» **Selected text**
SEATTLE -- All over the Northwest and across the country, a growing number of conservation groups are joining forces and scraping together money to keep undeveloped land from being gobbled up by suburban development.
But it's not always a battle between developers and tree-huggers.
"Businesses understand that people live in a community because of the natural beauty in it, and they're really heartbroken when they see their community becoming nothing but a patchwork of strip malls and cookie cutter subdivisions," said Martha Nudel, spokeswoman for the Land Trust Alliance, a Washington, D.C.-based nonprofit meeting in Seattle on Saturday.
Founded in 1982, the Land Trust Alliance gives money, training and other help to more than 1,200 land trusts nationwide, which have preserved about 6.2 million acres of open space nationally in the past two decades.
Most of the groups were formed in the mid- to late-1980s, after Congress made it easier for people and businesses to get tax breaks for donating land. Their fund-raising tactics vary from government grants, private donations, low-interest loans, voter-approved bonds, membership dues, even backyard garden tours.
In six Northwest states -- Washington state, Oregon, Idaho, Alaska, Montana and Wyoming -- 70 land trusts have set aside more than 885,000 acres of open space in the past two decades.
In areas like the Puget Sound region, population growth makes residential development an inevitability. That could pit open-space advocates against the real-estate industry, but in many cases, land trusts say head-butting between conservationists and developers is rare.
"They see it the same way ... maintaining and increasing the value of a community. So there is a unity there," said Russ Shay, public policy director for the Land Trust Alliance.

» **Supplied material**
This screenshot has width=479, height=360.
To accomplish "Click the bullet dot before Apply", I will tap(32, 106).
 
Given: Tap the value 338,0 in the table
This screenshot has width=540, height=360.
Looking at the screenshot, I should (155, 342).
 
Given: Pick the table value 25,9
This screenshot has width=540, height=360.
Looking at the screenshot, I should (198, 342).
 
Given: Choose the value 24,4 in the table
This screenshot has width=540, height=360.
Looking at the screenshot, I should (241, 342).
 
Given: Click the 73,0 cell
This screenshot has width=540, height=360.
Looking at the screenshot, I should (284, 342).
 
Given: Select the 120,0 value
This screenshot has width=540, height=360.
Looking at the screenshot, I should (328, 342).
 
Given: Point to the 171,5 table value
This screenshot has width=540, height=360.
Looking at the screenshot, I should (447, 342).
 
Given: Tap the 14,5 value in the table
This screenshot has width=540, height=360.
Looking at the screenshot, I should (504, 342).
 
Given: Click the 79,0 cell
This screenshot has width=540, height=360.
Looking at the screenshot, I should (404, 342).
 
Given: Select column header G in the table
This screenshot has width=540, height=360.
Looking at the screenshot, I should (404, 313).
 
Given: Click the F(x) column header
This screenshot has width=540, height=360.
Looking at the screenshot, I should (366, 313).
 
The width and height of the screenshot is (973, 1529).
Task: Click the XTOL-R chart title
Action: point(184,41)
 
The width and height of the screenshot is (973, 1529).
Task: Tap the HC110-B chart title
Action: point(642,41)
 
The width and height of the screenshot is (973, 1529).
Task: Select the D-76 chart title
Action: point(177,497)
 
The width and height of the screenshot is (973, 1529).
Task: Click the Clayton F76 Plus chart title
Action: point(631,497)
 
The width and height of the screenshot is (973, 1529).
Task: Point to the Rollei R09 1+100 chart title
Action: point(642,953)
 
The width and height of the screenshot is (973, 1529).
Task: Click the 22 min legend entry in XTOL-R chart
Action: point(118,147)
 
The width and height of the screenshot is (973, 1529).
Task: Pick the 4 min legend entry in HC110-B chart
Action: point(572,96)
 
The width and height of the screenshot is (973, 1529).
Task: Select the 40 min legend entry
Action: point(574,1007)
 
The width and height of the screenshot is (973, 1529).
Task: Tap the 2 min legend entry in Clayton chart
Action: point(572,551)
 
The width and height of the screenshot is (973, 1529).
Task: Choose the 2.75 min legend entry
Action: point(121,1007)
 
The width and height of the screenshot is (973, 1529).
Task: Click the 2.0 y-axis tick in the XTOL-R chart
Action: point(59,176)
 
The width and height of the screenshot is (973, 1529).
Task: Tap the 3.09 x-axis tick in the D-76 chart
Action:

» **Set of tasks**
a) In the land trust article, how many acres have the 70 land trusts in six Northwest states set aside?
b) Pick up the land trust article after its final sentence and write the next few paragraphs.

» **Solved tasks**
a) More than 885,000 acres.

b)
Preserving open space may not make sense for many smaller developers, said Peter Orser, executive vice president of Quadrant, a real estate developer and home builder based in Bellevue, east of Seattle.
But it can reap huge rewards for those who can afford it, said Orser, who sits on the board of one of the state's largest land trusts, the Cascade Land Conservancy.
"What people have come to acknowledge is that the quality of the community and the contribution back to the comity is as important as just the development itself," Orser said.
Some land deals are huge, like the proposed Evergreen Forest Trust -- a plan the Cascade Land Conservancy drew up with timber giant Weyerhaeuser Co. to preserve more than 100,000 acres in the foothills of Washington state's Cascade Mountains east of Seattle.
By setting aside 80 percent of the Snoqualmie Tree Farm for timber harvesting, the deal sets up a source of revenue that would pay off the tax-free bonds used to buy the land, recently valued at $185 million, from Weyerhaeuser. The rest would be set aside as permanent open space.
The unprecedented plan has not yet received congressional approval to sell the bonds, but it cleared a hurdle on Thursday, when a bill to allow the sale of the bonds passed out of the U.S. House Ways and Means Committee.
Rep. Jennifer Dunn, R-Wash., the bill's sponsor, said the deal "will protect vital habitats and watershed, it will allow the area to be used for recreation and it will keep the mills working so that timber workers can retain their jobs."
The legislation, attached to an armed services bill, is scheduled to go to the House floor March 6, Dunn said Friday.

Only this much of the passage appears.